| What is being asked |
The entries must be retyped exactly, down to the last line.

┌──

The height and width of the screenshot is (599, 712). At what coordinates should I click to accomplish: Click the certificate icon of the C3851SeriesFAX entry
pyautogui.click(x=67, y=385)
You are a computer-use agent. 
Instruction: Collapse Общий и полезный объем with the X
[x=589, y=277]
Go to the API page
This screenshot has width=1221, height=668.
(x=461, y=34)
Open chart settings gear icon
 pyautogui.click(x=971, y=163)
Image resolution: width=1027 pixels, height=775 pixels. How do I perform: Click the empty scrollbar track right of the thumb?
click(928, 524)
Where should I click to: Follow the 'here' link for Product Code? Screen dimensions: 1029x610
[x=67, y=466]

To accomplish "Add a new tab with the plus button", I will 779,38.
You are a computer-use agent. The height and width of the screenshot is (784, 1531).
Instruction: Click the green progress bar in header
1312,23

└──

| Result for this exercise |
The height and width of the screenshot is (599, 712). At what coordinates should I click to accomplish: Click the certificate icon of the C3851SeriesFAX entry
pyautogui.click(x=67, y=385)
You are a computer-use agent. 
Instruction: Collapse Общий и полезный объем with the X
[x=589, y=277]
Go to the API page
This screenshot has width=1221, height=668.
(x=461, y=34)
Open chart settings gear icon
 pyautogui.click(x=971, y=163)
Image resolution: width=1027 pixels, height=775 pixels. How do I perform: Click the empty scrollbar track right of the thumb?
click(928, 524)
Where should I click to: Follow the 'here' link for Product Code? Screen dimensions: 1029x610
[x=67, y=466]

To accomplish "Add a new tab with the plus button", I will 779,38.
You are a computer-use agent. The height and width of the screenshot is (784, 1531).
Instruction: Click the green progress bar in header
1312,23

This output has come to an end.